Comment avez-vous organisé l’activité ?
Avant le jour du confinement, nous avions reçu 300 à 400 commandes qui n’ont pas pu être livrées parce que les magasins étaient fermés. Et comme il s’agit de chimie, il a fallu bien gérer ces produits. C’est une obligation. Nous avons contacté chaque client pour savoir s’il voulait toujours recevoir ses produits et avons réorganisé la livraison. 60 % des clients ont accepté leur commande. Les autres les ont soit reportées, soit modifiées.
Il nous a ensuite fallu trouver des camions disponibles. Les livraisons se font sur 2 semaines au lieu de 3 jours.
Nos entrepôts disposent aujourd’hui de toutes nos gammes. Bayrol, c’est 20 millions d’euros de stocks et 90 millions de chiffre d’affaires en Europe. C’est notre réapprovisionnement qui se réorganisera sur les produits essentiels. Certains produits sont fabriqués une ou deux fois par an, d’autres sont consommés tout le temps et donc produits en permanence. Ce sont ces produits capitaux au quotidien que nous voudrions produire au moment de la reprise.
Quelles contraintes avez-vous rencontrées ?
Nous avons principalement rencontré des contraintes logistiques : la disponibilité des équipes logistiques chez les transporteurs et dans les entrepôts. Nous avons mis en place tout ce qui pouvait être fait pour avancer au mieux avec nos partenaires.
Nous n’avons pas de problèmes pour nos approvisionnements. Les matières premières qui sont produites en Europe sont approvisionnées normalement et transformées sur nos lignes de productions européennes. Le dichlore et l’hypochlorite de calcium par contre sont deux matières qui n’existent pas du tout en Europe, mais nous avons des stocks… Nous avons plus de problèmes avec les emballages des produits. C’est encore une fois un problème logistique. Le débat suivant sera de savoir si nous pouvons être payés par nos clients.
Comment préparez-vous l’après-confinement ?
Notre plus grosse interrogation et de savoir quand et comment nous allons reprendre. Le « quand », nous le connaissons désormais, mais pour le « comment » la réponse est plus compliquée, principalement à cause du problème des flux logistiques. Nous avons connu une croissance colossale sur les six dernières années. Cela nous oblige à produire longtemps à l’avance et à stocker. En temps normal, la production est organisée pour que d’octobre à janvier nous produisions plus que nous ne vendons, qu’en février et mars nous produisions ce que nous vendons et qu’à partir d’avril nous produisions moins que nous ne vendons pour réduire nos stocks. Au bout du compte, cela nous permet d’avoir les quantités nécessaires pour nos clients, de pouvoir stocker ce que nous produisons en tenant compte des contraintes SEVESO.
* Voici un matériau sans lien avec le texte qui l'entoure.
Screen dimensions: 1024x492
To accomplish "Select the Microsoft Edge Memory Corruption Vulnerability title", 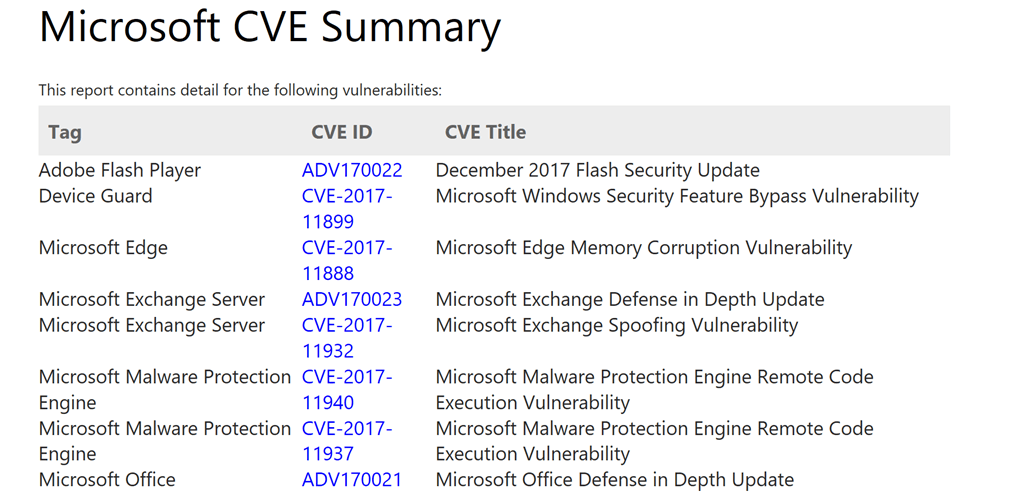I will click(643, 248).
Notre inquiétude aujourd’hui est donc de savoir comment nous ferons face à la demande alors qu’il va nous manquer un mois et demi de production et de flux logistique. Nous sommes en capacité de recevoir 30 % de commandes en plus mais quand nous faisons le point sur la logistique, on se rend compte que nos transporteurs ne sauront pas gérer ces 30 % supplémentaires ou qu’il n’y aura pas suffisamment de camions sur la route.
Nous allons essayer de nous concentrer sur l’indispensable et de demander à nos clients de nous simplifier le flux logistique et donc de commander par palette pour que les camions partent complets. Le petit picking d’épicerie sera plus compliqué. Le client qui voudra être traité comme avant la crise ne sera malheureusement pas prioritaire car sinon il pénaliserait l’ensemble de l’activité. Notre stratégie va donc nous permettre d’optimiser nos volumes logistiques pour qu’en peu de temps nous puissions déplacer le plus de produits possible dans le moins de temps possible.
Nous allons aussi essayer de demander à nos clients de gérer les pénuries avec leurs propres clients en étalant leurs achats, d’être solidaires, pour s’assurer que tout le monde puisse traiter sa piscine. En période de crise nous pensons qu’il faut dire au client d’aller à l’essentiel. Nous voulons être optimistes et raisonnables. Nous ne pourrons pas faire 50 % de livraisons en plus par semaine.
Notre but en cette période est d’aider en premier lieu nos clients pisciniers qui construisent et entretiennent les piscines. Nous n’aurons peut-être pas tous les produits mais chaque client pourra trouver le produit dont il aura besoin dès lors qu’il fera preuve de raison et de compréhension.
Nous ne savons pas comment va évoluer le marché pour des campings et des hôtels, mais pour les consommateurs ça ira. S’ils peuvent aller dans leur jardin, la saison se fera.